Les entreprises jouent un rôle de premier plan dans l'exécution de la sécurité de la chaîne d'approvisionnement. En effet, bien qu’aucune chaîne d'approvisionnement ne puisse être sûre à 100 %, la gestion des risques de la chaîne logistique est primordiale. Pour ce faire, les entreprises doivent examiner l'impact financier possible, la vulnérabilité relative de leur modèle économique et leur capacité à réagir face aux risques qui pèsent sur elles. Une approche à plusieurs niveaux intégrant les dernières technologies et des pratiques de base affinées, telles que la formation approfondie du personnel, peut ainsi contribuer à accroître de façon considérable la sécurité et la sûreté du fret. De plus, des investissements bien planifiés sont rentables non seulement en matière de prévention des pertes, mais aussi en termes d’amélioration des performances de la chaîne d’approvisionnement : 

  • Surveillance des sites, des itinéraires, des véhicules et du personnel par le biais d'escortes de sécurité et de caméras de vidéosurveillance

  • Suivi des marchandises par le biais d’étiquettes à fréquence radio (RFID) et codes-barres 

  • Suivi des véhicules par le biais de GPS et télématique

Sécuriser, tracer, optimiser : les entreprises se doivent de trouver la combinaison de mesures préventives et réactives permettant d’atteindre le niveau optimal de sécurité de la chaîne logistique. 

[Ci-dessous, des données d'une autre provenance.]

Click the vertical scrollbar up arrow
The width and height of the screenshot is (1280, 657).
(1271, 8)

En réaction à cette situation préoccupante et d’ampleur inédite, des normes visant à renforcer la sécurité des marchandises, via une augmentation du nombre d'aires de stationnement sécurisées au sein de l’Union Européenne notamment, ont par ailleurs été établies par les institutions gouvernementales à l’été 2020.

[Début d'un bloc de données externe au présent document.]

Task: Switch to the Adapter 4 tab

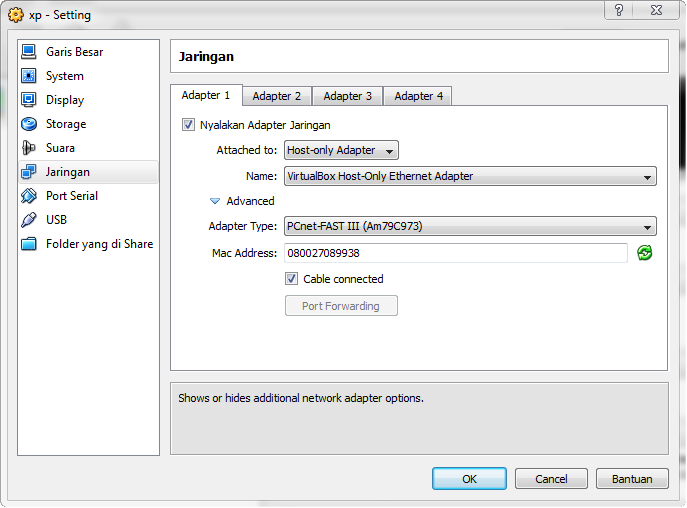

Force est de constater que la pandémie de coronavirus de 2020, qui a apporté son lot de problèmes dans le monde entier, a mis en évidence la fragilité des chaînes d'approvisionnement mondiales, soulignant comment la défaillance d'un maillon de la chaîne peut entraîner des plus grandes menaces pour la sécurité et la résilience de l’intégralité de la chaîne logistique. Cette crise sanitaire a également mis en lumière les défis émergents et risques persistants qui sont susceptibles de jouer un rôle important dans l'année à venir, donnant le ton à un risque continu pour la sécurité de la chaîne logistique en 2021. Dans un contexte où de nombreuses entreprises ne cessent d’augmenter leur production et leurs expéditions à des niveaux jamais atteints auparavant, et où les EPI et vaccins sont des produits rares et très recherchés sur le marché noir, il convient alors d’adopter une approche plus proactive et préventive de la sécurité du fret. Instamment, gouvernements et entreprises de transport se doivent de revoir et réévaluer conjointement les mesures de sécurité des chaînes d’approvisionnement afin que les installations, les dispositifs de sécurité et les processus frontaliers soient prêts pour la tâche gigantesque et complexe qui fait face.